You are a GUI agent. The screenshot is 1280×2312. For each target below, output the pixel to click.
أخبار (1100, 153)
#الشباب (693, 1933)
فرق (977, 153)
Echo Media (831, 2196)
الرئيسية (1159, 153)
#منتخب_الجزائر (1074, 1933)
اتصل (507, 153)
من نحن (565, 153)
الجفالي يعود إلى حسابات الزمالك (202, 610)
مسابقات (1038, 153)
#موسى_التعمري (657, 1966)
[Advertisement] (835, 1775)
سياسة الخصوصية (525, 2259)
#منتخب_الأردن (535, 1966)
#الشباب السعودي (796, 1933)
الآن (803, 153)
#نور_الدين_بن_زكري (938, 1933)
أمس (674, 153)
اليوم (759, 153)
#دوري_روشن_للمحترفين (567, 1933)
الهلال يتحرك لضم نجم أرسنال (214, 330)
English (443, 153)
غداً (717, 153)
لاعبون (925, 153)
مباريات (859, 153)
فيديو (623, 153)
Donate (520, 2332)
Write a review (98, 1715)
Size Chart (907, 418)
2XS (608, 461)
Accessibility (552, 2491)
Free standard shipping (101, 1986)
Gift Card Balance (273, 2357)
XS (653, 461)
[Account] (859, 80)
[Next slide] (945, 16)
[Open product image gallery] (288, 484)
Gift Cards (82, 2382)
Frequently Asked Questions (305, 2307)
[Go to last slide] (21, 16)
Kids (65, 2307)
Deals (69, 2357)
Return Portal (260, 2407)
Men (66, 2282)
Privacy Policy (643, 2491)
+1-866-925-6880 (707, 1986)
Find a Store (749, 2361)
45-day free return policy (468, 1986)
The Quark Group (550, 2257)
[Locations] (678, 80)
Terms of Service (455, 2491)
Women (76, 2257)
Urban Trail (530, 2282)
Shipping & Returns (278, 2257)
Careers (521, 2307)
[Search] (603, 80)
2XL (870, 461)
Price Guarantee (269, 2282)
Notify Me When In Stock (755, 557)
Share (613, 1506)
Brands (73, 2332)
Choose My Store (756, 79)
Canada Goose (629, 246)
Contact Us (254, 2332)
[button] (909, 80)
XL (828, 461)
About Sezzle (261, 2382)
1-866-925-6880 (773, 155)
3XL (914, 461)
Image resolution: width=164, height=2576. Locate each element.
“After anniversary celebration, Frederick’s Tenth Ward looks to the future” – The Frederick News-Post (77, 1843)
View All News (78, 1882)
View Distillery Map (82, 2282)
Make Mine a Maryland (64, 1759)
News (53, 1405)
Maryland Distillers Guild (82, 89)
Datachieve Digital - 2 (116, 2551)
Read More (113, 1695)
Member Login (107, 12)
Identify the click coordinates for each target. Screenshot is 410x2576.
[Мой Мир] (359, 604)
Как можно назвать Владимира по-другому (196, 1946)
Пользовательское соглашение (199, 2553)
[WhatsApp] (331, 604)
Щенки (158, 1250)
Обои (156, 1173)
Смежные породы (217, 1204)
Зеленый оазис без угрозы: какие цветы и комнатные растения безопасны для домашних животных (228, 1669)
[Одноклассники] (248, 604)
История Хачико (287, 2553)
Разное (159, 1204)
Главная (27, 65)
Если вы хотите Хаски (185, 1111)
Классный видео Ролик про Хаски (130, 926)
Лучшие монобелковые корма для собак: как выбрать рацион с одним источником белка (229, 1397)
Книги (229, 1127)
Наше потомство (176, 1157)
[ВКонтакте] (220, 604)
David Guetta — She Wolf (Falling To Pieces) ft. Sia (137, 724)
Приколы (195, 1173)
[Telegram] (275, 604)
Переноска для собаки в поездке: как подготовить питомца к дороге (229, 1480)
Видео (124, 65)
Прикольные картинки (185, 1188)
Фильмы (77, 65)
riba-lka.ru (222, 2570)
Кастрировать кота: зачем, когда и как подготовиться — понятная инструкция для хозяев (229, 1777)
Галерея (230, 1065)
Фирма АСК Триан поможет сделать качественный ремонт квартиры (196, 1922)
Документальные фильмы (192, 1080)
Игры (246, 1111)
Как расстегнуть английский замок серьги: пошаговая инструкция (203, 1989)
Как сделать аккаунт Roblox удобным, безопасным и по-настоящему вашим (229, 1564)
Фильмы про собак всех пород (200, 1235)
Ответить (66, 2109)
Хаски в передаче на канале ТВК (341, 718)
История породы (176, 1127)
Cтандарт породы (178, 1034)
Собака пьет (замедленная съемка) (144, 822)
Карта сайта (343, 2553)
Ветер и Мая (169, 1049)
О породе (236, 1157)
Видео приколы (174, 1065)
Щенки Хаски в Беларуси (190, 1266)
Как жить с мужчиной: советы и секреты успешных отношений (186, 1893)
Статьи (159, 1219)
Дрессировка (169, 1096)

» **Task requirements**:
In the material above, locate the line containing "English (443, 153)" and the line containing "Gift Cards (82, 2382)". Transcribe exactly those two lines and every line between them, and nothing more.

» **Your solution**:
English (443, 153)
غداً (717, 153)
لاعبون (925, 153)
مباريات (859, 153)
فيديو (623, 153)
Donate (520, 2332)
Write a review (98, 1715)
Size Chart (907, 418)
2XS (608, 461)
Accessibility (552, 2491)
Free standard shipping (101, 1986)
Gift Card Balance (273, 2357)
XS (653, 461)
[Account] (859, 80)
[Next slide] (945, 16)
[Open product image gallery] (288, 484)
Gift Cards (82, 2382)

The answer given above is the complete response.